2.1. Il est certain que de tous les documents cités, le document (6) représente l'état de la technique le plus proche. Ce document décrit un procédé de blanchiment des pâtes cellulosiques chimiques sans utilisation d'agents contenant du chlore. Le procédé comprend au moins deux traitements alcalins à un pH de 8 à 13, et au moins un traitement intercalaire entre deux traitements alcalins avec un peracide (notamment acide peracétique) à un pH de 4.5 à 6.5 (voir revendication 1). En particulier, l'exemple 1 décrit un traitement acide commençant à pH 6, durant 4 heures et délivrant une pâte dont la blancheur était de 88.9 % MgO. Il n'a pas été mis en doute par l'intimée que ce degré de blancheur correspond à un degré de blancheur mesurée selon la norme ISO 2470, supérieur à 70.

2.2. Vis-à-vis de cet art antérieur, le brevet attaqué entend résoudre le problème technique de proposer un procédé de blanchiment de pâtes cellulosique chimiques qui non seulement permet de blanchir les pâtes, mais en outre rend ces pâtes hydrophiles et absorbantes par une réduction suffisante en résines résiduelles (page 2, lignes 52 à 57).

Selon la revendication 1, la solution de ce problème consiste en ce que le traitement acide a une durée d'au moins 15 minutes de façon à obtenir une pâte présentant une teneur en résine résiduelle mesurée par extrait DCM selon la norme ISO 624, inférieure à 0.05 %. Selon la revendication 10, ce procédé permet d'obtenir des pâtes cellulosiques blanchies présentant un temps de montée capillaire HV8 inférieur à 5 secondes.
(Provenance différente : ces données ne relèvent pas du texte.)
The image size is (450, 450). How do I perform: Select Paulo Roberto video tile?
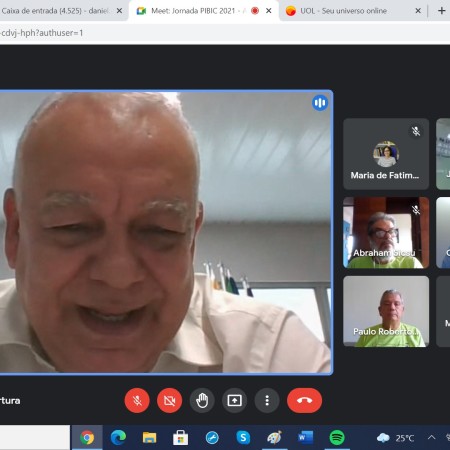(386, 311)
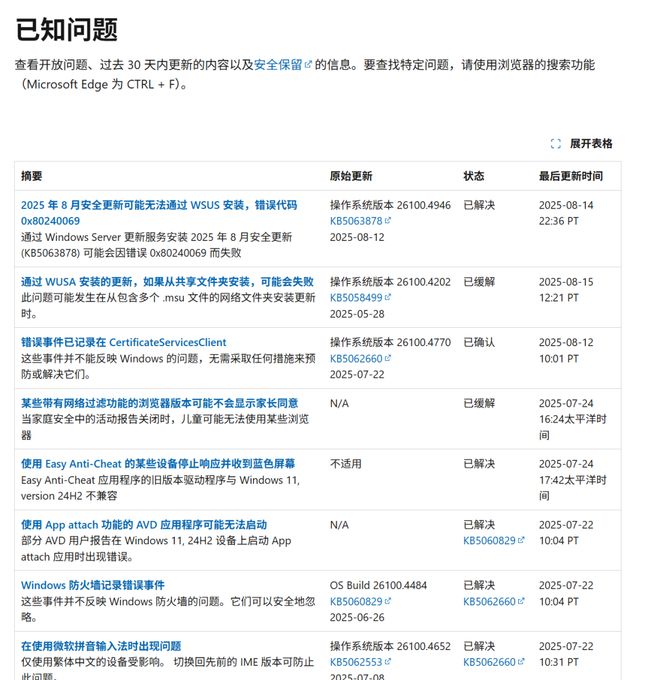Click external-link icon next to 安全保留

(308, 65)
En considérant que le paramètre HV8 utilisé comme mesure de la propriété absorbante était un paramètre inhabituel, la requérante a mis en doute que le procédé revendiqué délivre en fait une pâte absorbante. La Chambre ne partage pas ces doutes car le paramètre HV8 est défini dans le brevet litigieux, d'une part par la méthode pour déterminer le paramètre (page 5, lignes 16 à 22), et d'autre part par la relation entre ce paramètre et le contenu en résines (page 5, lignes 12 à 14 et 47 à 48) selon laquelle la pâte est d'autant plus absorbante, qu'elle est dépourvue de résines. En outre, le brevet litigieux définit qu'une valeur HV8 de 5 secondes correspond approximativement à une teneur de la pâte en résine de 0.05 %. Donc, selon le brevet litigieux on entend par une pâte absorbante une pâte ayant une valeur HV8 inférieure à 5 secondes ou, respectivement une teneur en résine inférieure à 0.05 %. Les exemples illustrant l'invention et les exemples comparatifs donnés dans le brevet litigieux montrent que ces valeurs sont obtenues par les caractéristiques du procédé de la revendication 1. La Chambre est donc convaincue que le problème mentionné ci-dessus est effectivement résolu par le procédé revendiqué.
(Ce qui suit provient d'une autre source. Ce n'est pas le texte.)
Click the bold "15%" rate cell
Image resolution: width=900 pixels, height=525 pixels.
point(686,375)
2.3. La requérante a fait valoir qu'il était connu dans l'art antérieur décrit dans les documents (4), (8) et (9) que la teneur des pâtes en résine résiduelle était diminué par un traitement au peroxydes d'hydrogènes, et donc également par le procédé selon le document (6). De plus, le traitement par une acide peracétique décrit dans le document (6) pouvait être conduit à un pH inférieur à 5, c'est-à-dire aux mêmes conditions que celles proposées dans le brevet litigieux (page 3, lignes 21 à 22). Par conséquence, le procédé connu enlevait aussi les résines résiduelles et rendait donc absorbantes les pâtes ainsi obtenues.
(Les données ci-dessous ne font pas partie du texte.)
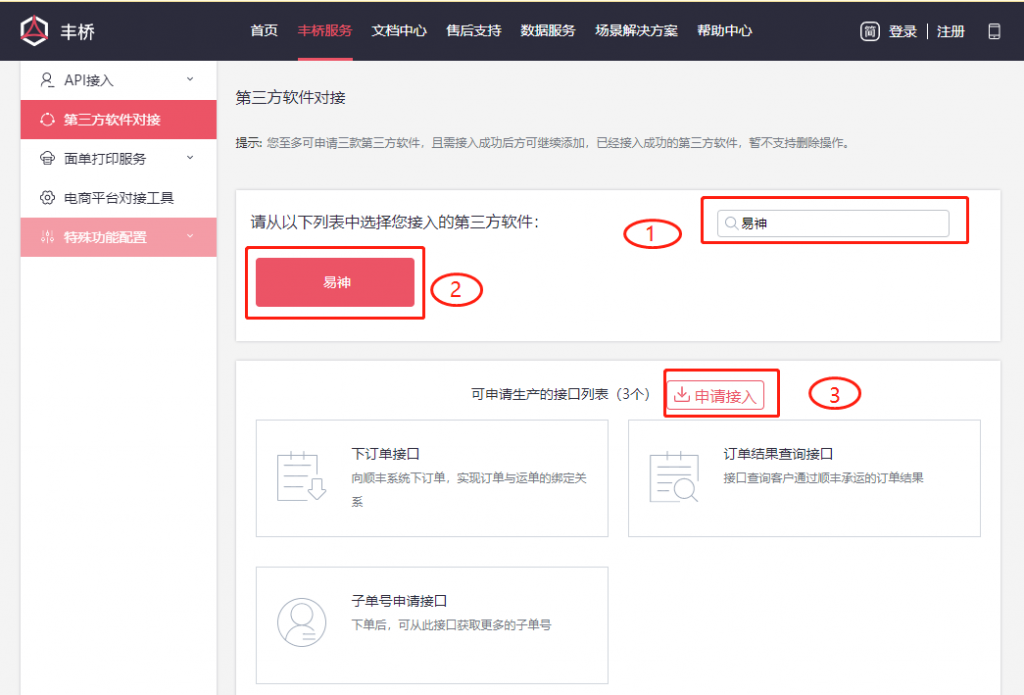The height and width of the screenshot is (695, 1024).
Task: Click the 子单号申请接口 person circle icon
Action: click(x=300, y=624)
En fait, le document (9) indique que les peroxydes sont des agents appropriés pour enlever des résines d'une pâte chimique (page 2, lignes 39 à 41). La même chose ressort du document (4), lu en combinaison avec le document (8) : d'après la table 13.2 à la page 342 du document (4), les matières extractives contenues dans une pâte, qui selon le document (8) (page 83, premier paragraphe) comprennent les résines, sont blanchies et/ou enlevées par les peroxydes. La Chambre accepte donc qu'une certaine réduction des résines est obtenue par le traitement au peroxyde d'hydrogène au cours du procédé connu du document (6). Cependant, aucun des documents (4), (8) ou (9) ne donne une valeur quelconque indiquant le degré de la réduction.

De même, le document (6) ne suggère pas que le procédé soit conduit de façon à réduire particulièrement la teneur en résine résiduelle. Au contraire, une réduction de la teneur en résines n'est pas du tout mentionnée et l'acide peracétique n'est mentionné qu'en sa qualité d'agent de blanchiment (colonne 2, lignes 3 à 7 et 18 à 28). Ces faits n'ont pas été contestés par la requérante.

On ne peut non plus conclure que le procédé connu conduit nécessairement et inévitablement à un produit ayant respectivement une teneur en résine inférieure à 0.05. % et un temps de montée capillaire inférieur à 5. secondes.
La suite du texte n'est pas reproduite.